## Work to be completed
Filter the rows below down to every line that contains the word "Expand", and copy each of those lines.

## Records provided
<<<<
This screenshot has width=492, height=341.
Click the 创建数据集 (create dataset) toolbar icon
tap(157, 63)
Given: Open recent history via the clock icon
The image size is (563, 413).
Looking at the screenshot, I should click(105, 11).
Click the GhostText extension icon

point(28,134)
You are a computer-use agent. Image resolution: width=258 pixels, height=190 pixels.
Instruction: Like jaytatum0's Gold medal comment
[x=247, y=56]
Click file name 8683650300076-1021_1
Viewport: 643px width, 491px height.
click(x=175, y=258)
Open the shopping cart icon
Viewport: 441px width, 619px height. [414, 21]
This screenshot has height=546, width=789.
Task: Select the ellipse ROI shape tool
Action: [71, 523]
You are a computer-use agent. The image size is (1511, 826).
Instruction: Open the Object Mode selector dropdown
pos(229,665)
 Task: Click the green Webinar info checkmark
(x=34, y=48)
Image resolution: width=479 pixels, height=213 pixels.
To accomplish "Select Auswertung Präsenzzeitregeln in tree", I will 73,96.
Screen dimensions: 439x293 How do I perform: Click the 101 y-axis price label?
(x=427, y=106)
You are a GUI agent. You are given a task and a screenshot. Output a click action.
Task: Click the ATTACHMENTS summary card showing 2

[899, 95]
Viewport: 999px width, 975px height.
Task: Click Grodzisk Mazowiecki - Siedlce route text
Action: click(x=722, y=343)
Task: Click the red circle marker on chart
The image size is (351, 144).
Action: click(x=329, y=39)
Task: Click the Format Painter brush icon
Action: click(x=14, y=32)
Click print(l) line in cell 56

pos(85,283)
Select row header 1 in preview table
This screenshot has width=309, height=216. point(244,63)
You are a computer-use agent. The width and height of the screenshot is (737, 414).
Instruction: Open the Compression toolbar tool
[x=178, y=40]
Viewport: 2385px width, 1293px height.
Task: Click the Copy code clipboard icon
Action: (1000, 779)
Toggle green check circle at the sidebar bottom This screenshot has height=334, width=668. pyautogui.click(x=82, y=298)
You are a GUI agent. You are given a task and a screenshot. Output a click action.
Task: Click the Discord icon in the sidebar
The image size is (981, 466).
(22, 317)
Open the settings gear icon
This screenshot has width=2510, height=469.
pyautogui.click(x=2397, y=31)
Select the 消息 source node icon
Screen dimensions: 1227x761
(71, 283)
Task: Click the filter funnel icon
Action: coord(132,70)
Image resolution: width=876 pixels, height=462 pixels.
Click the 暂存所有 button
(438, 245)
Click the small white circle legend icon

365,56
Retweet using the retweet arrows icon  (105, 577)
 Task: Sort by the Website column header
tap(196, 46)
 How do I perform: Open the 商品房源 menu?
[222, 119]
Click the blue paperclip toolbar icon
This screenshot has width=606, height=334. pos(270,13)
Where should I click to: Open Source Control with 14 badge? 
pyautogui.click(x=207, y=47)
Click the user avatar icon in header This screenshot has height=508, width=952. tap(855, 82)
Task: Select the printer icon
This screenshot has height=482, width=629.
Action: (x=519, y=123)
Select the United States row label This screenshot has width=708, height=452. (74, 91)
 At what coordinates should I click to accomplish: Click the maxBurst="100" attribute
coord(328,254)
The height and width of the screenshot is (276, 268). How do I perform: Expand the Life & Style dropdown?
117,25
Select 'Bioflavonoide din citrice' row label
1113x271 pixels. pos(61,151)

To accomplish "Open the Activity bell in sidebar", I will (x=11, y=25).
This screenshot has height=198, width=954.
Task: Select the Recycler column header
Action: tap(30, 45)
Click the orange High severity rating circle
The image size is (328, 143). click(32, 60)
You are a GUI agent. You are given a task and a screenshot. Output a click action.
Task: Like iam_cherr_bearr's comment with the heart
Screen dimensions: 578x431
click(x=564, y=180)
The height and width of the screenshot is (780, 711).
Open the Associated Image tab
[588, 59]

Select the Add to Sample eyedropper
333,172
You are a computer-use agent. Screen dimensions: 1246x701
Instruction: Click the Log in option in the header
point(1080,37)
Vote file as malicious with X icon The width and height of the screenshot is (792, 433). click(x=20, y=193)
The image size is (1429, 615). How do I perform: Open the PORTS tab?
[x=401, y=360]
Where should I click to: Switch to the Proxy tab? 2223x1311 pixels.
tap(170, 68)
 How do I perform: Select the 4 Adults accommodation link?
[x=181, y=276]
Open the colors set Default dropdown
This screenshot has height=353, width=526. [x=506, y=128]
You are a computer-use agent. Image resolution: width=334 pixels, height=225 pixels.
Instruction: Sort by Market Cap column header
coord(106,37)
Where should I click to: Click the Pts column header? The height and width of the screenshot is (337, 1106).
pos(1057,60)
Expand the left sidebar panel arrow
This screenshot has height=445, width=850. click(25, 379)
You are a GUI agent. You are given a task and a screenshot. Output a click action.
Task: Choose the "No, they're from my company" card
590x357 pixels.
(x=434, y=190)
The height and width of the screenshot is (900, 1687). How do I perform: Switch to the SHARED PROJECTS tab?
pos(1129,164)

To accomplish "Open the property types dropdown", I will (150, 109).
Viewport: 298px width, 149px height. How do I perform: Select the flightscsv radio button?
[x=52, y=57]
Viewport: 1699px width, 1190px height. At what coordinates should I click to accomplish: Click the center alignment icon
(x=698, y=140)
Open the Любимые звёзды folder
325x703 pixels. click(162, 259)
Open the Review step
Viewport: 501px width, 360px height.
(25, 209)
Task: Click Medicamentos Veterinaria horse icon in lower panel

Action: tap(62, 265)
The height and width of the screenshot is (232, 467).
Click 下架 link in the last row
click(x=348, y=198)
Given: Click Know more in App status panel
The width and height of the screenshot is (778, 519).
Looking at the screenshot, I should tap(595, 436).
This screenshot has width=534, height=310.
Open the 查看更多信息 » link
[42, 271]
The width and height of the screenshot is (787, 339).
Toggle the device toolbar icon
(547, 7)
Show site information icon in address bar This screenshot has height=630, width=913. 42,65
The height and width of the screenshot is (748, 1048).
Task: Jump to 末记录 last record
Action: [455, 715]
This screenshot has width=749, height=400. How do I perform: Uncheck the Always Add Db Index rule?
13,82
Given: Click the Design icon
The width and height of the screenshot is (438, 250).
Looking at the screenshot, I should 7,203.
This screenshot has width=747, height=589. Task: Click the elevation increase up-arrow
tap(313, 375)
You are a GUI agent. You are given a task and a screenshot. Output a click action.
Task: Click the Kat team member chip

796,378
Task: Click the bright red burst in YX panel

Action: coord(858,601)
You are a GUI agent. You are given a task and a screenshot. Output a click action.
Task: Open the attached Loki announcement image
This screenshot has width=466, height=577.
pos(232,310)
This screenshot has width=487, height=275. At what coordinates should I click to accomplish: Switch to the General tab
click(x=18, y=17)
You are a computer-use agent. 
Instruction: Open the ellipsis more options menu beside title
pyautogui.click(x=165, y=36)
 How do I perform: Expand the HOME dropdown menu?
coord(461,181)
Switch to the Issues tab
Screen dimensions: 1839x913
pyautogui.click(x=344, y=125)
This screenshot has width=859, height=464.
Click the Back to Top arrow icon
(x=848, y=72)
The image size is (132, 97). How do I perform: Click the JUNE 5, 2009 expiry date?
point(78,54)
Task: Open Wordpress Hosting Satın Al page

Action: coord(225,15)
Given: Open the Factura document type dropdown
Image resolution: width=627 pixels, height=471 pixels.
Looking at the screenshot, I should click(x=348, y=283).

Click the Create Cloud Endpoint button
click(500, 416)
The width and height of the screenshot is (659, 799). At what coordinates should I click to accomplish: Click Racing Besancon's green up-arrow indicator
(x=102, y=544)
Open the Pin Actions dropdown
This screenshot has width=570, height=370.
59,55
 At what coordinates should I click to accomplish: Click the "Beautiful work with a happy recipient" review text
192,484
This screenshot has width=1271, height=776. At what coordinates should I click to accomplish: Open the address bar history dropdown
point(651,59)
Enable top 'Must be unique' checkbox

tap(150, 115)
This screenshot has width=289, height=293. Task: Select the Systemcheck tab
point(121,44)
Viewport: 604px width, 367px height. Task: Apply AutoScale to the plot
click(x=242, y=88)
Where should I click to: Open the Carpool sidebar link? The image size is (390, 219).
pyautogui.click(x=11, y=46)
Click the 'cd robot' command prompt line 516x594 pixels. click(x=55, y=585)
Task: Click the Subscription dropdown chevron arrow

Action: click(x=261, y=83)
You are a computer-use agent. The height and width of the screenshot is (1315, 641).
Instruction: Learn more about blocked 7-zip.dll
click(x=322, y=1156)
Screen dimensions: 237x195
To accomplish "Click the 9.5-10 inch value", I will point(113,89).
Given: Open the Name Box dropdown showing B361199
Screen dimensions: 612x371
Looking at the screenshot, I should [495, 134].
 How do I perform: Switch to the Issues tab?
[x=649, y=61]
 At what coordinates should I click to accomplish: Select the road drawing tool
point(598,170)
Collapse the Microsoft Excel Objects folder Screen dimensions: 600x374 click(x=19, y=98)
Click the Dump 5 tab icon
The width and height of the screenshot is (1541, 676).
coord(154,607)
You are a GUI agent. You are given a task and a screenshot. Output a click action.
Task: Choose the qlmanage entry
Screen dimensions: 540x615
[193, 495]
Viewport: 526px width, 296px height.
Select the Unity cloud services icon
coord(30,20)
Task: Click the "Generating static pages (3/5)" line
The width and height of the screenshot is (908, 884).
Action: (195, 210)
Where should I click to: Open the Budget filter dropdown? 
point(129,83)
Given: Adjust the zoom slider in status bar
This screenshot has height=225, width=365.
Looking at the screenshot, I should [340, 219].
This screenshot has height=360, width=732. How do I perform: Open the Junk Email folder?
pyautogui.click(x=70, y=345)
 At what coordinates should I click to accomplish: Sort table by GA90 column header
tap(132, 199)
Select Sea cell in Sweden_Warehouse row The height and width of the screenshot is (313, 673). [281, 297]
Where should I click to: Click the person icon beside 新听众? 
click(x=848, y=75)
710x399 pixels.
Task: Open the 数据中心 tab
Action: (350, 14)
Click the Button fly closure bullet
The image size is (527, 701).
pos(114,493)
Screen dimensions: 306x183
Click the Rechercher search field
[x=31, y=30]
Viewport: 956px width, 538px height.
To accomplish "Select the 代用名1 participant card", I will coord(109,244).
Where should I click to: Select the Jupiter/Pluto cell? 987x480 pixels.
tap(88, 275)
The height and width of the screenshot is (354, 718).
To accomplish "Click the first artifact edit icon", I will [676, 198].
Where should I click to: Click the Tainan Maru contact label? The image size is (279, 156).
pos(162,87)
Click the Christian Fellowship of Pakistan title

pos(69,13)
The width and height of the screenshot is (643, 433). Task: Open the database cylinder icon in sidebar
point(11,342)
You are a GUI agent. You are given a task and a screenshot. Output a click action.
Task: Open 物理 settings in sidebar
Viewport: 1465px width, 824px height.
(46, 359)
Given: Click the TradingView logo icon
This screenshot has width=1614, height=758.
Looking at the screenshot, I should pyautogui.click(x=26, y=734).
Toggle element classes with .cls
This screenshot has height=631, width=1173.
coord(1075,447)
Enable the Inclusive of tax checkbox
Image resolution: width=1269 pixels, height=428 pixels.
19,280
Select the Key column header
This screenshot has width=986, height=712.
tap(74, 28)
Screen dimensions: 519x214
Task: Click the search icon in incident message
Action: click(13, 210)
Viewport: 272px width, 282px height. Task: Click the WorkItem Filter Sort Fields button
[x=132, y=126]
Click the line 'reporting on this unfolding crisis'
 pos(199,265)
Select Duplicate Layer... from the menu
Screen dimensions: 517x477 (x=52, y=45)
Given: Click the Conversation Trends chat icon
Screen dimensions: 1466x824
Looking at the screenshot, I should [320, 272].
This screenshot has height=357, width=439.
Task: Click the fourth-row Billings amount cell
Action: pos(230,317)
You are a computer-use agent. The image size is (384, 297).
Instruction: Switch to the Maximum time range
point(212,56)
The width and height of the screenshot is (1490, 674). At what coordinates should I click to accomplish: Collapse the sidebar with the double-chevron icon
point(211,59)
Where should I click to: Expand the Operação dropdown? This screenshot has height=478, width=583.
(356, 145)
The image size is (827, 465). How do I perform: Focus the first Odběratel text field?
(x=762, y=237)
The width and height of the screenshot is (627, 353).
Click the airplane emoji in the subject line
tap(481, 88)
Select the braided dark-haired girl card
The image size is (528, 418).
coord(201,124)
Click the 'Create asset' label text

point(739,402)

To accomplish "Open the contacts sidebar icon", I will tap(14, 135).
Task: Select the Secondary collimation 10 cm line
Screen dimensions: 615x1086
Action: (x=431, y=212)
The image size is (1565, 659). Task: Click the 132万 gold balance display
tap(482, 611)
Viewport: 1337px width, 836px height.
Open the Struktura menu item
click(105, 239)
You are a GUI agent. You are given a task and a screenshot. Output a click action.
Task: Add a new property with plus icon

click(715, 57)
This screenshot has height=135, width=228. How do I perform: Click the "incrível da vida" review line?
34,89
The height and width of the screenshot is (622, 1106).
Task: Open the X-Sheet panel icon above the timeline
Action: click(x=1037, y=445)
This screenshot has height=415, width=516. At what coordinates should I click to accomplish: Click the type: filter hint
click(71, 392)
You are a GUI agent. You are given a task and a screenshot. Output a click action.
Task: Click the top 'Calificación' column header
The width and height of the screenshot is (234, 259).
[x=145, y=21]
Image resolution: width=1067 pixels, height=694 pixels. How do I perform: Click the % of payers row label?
>>>>
## Answer for the task
The height and width of the screenshot is (276, 268). How do I perform: Expand the Life & Style dropdown?
Expand the left sidebar panel arrow
 How do I perform: Expand the HOME dropdown menu?
Where should I click to: Expand the Operação dropdown? This screenshot has height=478, width=583.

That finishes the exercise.